Trane has owners' manuals available for older Trane air conditioners. Look on your unit for the model and serial number and give the dealer or local installer the approximate date of installation of the unit. The serial number is on the top right rear of the outdoor unit on a metal plate. You can find the year of manufacture from the serial number. Locate the serial number on the Trane indoor air handler on the front panel.
Date of Manufacture
Use the seventh number of the serial number to find the manufacturing date of Trane equipment from the early 1980s. The letters “O”, “T” and “U” signify the 1980, 1981 and 1982 units. Units from 1983 to 2002 have a starting letter identifying the date; units manufactured in 2002 or later use a starting number for date identification. The letters “W”, “X” and “Y” and “S” are for 1983, 1984, 1985 and 1986. From 1987 through 1993, the letters are in sequence from “B” through “H.” For example, 1990 units begin with the letter “E.” A 2002 manufacturing date begins with the number “2” and units through 2009 begin with the corresponding number for the year. Serial numbers for 2009 units begin with the number “9.”

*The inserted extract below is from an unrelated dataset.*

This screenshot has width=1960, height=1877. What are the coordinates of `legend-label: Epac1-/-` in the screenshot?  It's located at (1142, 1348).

You or the previous owner may have registered an older Trane unit with Trane for limited warranty protection. An optional extended warranty provides coverage in 5-year or 10-year increments, covering parts and labor for the duration of the agreement. Extended warranty coverage is transferable to a new owner. Even a unit more than 10 years old may have some warranty coverage.

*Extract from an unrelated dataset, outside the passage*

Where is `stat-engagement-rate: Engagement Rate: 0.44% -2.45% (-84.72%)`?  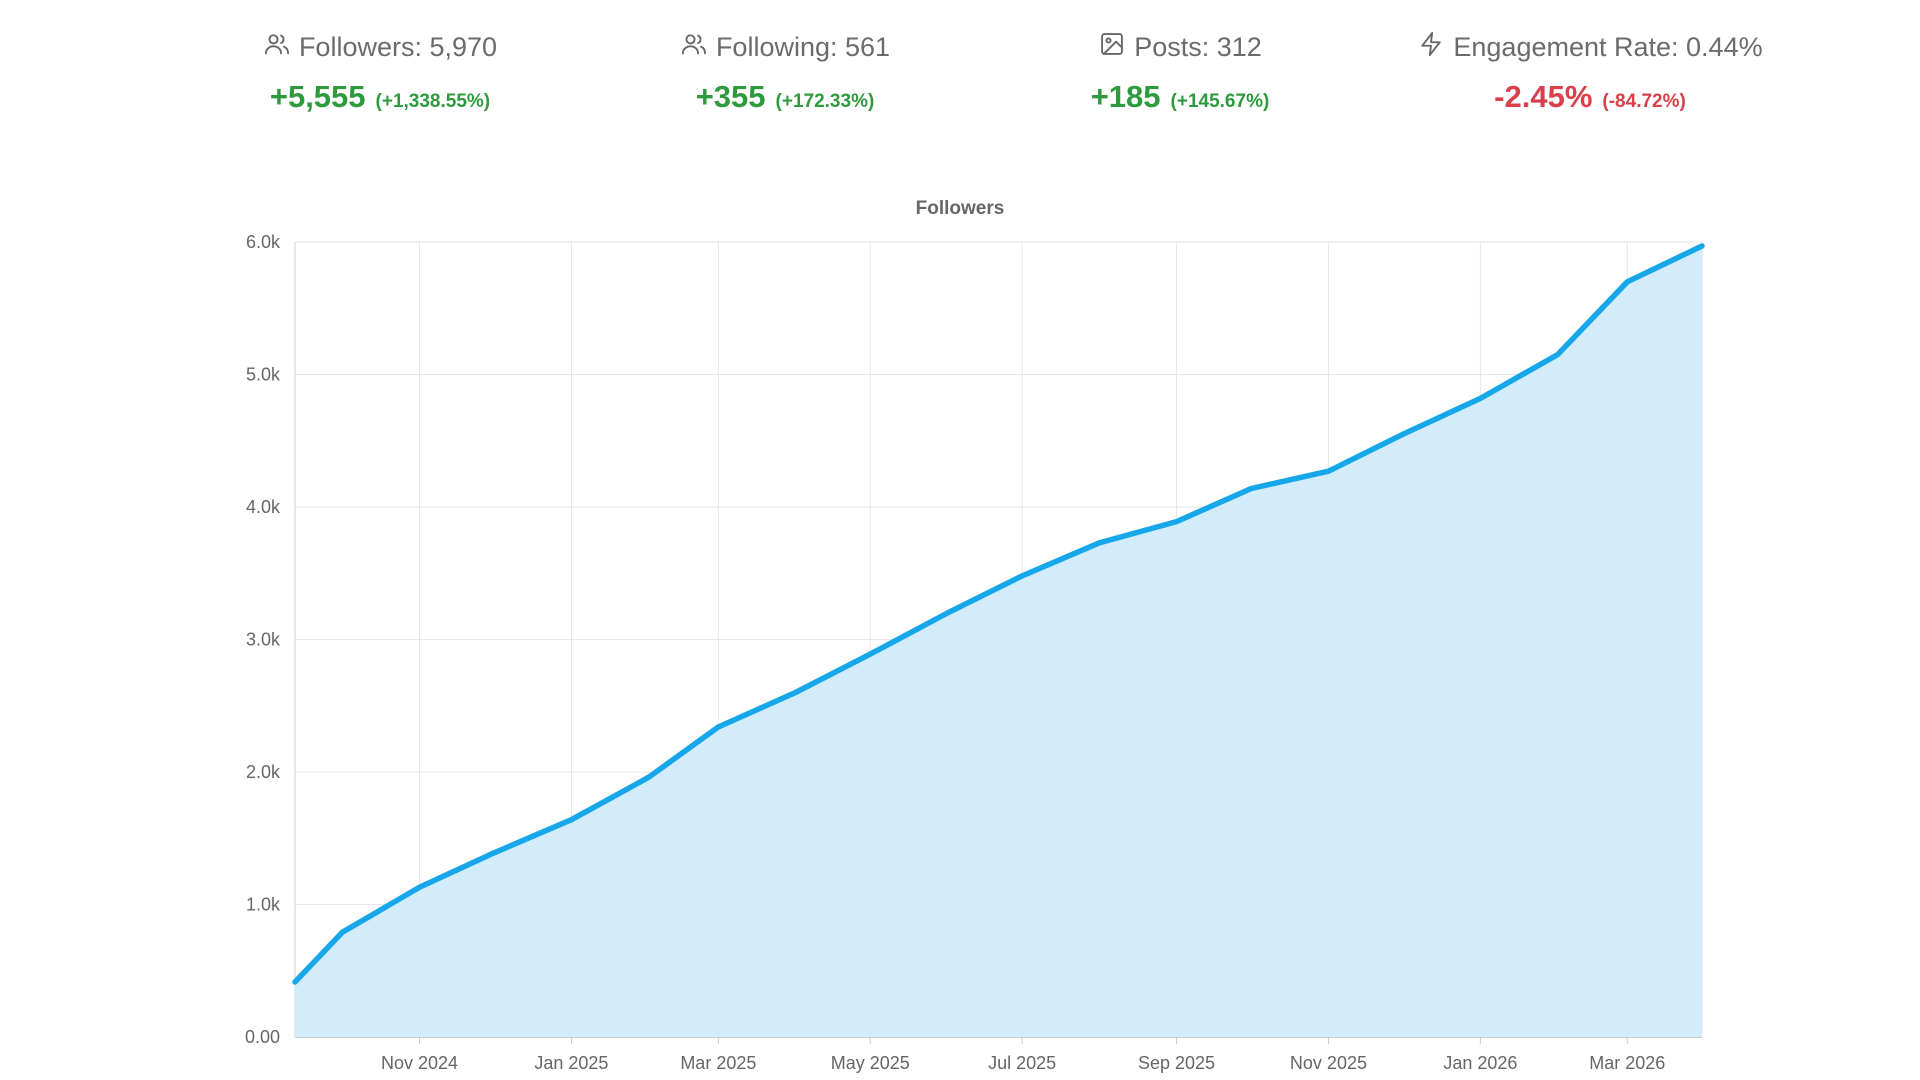
stat-engagement-rate: Engagement Rate: 0.44% -2.45% (-84.72%) is located at coordinates (1590, 72).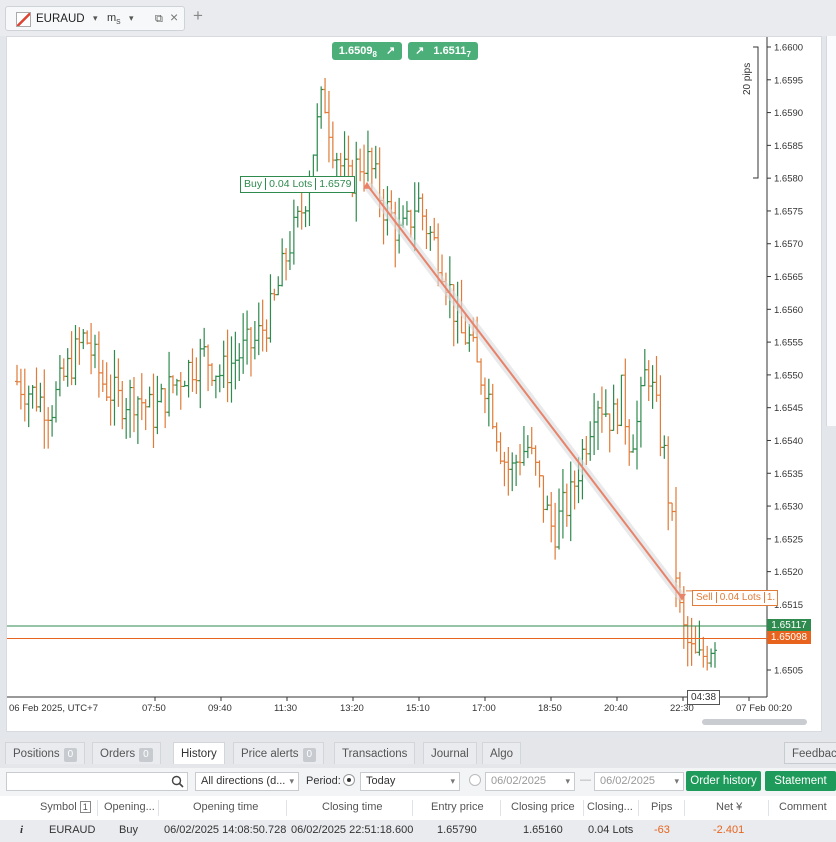  Describe the element at coordinates (788, 408) in the screenshot. I see `y-tick-label: 1.6545` at that location.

The federal Energy Savers website reports that replacement of central air conditioning more than 10 years old may save 20 to 40 percent on your energy bill. The Seasonal Energy Efficiency Ratio compares different brands for efficiency, and the federal government mandates efficiency standards. The SEER rating combines the outdoor unit with the indoor coil to figure system efficiency. Trane units manufactured before 2006 don't likely have the efficiency rating of the newer units. The federal government increased efficiency standards from 10 SEER to 13 SEER effective January 2006. Federal rules changing the testing process take effect January 2015, dividing test groups into single-speed compressor, two-capacity compressor and variable-speed compressor to compare efficiency results.